Progress in medical care, cardiology, and cardiac surgery techniques has contributed to a significant increase in the survival of children with congenital heart defects.
Therefore, it is expected that the condition of these patients will be getting better and better and that they will lead normal lives, with physical activity appropriate to their capabilities.
Undoubtedly, the impact on exercise capacity stems from heart defects as well as postoperative complications.
It is therefore legitimate to look for simple tests to assess the status of the cardiovascular system and its efficiency in this group of children.
One of the basic parameters for assessing exercise capacity during ergospirometry is oxygen uptake by the body; that is, VO2.
If VO2 is determined during exercise, the maximum, then, is called the ratio of VO2max when the metabolically equivalent RER exceeds 1.05.
The anaerobic threshold point is when aerobic metabolism becomes anaerobic. Patients with heart failure often do not achieve the maximum effort from fatigue and, therefore, are not evaluated at their peak VO2. Both parameters are considered measures of physical fitness. VO2 is determined at the time of growing effort on a treadmill.

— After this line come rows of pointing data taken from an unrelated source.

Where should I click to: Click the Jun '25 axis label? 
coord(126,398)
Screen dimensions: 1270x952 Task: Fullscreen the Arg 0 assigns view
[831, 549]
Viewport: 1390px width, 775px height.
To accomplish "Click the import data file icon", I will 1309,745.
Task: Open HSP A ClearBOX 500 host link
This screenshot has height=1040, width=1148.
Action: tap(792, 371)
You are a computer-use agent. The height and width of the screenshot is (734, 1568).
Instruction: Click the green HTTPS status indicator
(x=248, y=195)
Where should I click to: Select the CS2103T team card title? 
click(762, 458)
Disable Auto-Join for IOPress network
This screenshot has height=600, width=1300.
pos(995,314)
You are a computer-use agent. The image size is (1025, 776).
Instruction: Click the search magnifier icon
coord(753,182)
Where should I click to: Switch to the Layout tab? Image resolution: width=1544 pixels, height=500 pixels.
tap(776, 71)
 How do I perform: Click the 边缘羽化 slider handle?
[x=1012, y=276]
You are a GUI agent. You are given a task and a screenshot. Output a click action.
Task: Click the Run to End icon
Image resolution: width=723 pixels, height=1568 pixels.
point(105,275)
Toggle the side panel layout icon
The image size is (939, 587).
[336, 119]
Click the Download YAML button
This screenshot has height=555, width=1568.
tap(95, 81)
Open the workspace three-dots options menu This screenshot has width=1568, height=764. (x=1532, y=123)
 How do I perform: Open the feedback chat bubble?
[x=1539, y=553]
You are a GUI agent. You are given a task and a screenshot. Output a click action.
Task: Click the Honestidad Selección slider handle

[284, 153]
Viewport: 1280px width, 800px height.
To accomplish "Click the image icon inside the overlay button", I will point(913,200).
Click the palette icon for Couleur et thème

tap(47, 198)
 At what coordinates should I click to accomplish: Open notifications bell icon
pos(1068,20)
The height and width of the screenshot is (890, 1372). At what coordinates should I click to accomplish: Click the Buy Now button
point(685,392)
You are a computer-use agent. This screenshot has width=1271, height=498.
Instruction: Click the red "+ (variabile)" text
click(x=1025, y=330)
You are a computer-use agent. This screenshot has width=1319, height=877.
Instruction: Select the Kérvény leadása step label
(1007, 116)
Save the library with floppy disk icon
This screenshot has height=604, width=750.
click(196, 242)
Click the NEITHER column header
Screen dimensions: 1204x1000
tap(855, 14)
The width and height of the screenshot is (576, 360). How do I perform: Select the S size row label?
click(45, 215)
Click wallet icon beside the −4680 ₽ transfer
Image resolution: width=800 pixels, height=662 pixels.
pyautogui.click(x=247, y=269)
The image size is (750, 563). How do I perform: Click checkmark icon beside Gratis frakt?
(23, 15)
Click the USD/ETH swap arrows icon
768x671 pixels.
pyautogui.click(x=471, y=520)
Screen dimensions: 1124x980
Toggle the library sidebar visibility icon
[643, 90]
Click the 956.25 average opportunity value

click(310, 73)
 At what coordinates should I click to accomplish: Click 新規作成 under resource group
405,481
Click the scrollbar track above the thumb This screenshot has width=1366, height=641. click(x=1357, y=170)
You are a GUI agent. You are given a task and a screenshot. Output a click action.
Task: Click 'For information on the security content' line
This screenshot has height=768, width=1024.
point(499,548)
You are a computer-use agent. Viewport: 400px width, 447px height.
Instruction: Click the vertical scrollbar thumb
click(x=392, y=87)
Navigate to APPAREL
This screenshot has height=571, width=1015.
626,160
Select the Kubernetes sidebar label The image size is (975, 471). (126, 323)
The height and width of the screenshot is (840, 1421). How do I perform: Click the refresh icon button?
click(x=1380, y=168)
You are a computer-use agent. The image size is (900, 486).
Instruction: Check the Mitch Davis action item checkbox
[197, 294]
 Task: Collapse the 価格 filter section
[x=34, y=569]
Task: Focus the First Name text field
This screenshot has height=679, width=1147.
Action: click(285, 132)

VO2 increases with increased effort until it reaches the maximum (plateau); further enhancement of the effort no longer increases its level.13,14 VO2 is an indicator that can be measured in children that cooperate during the test (at least 7–8 years of age). Measuring VO2 provides objective information about the patient's clinical condition and the factors limiting exercise tolerance. Exercise intolerance is the primary symptom of heart failure. Ergospirometry studies are performed most often with patients with chronic heart failure. Weber et al15 formed a 5-step aerobics classification of heart failure patients, according to which a mild insufficiency or lack of it occurs at peak VO2 values above 20 mL kg−1 min−1; very heavy insufficiency was indicated by VO2 kg−1 min−1 values under 6.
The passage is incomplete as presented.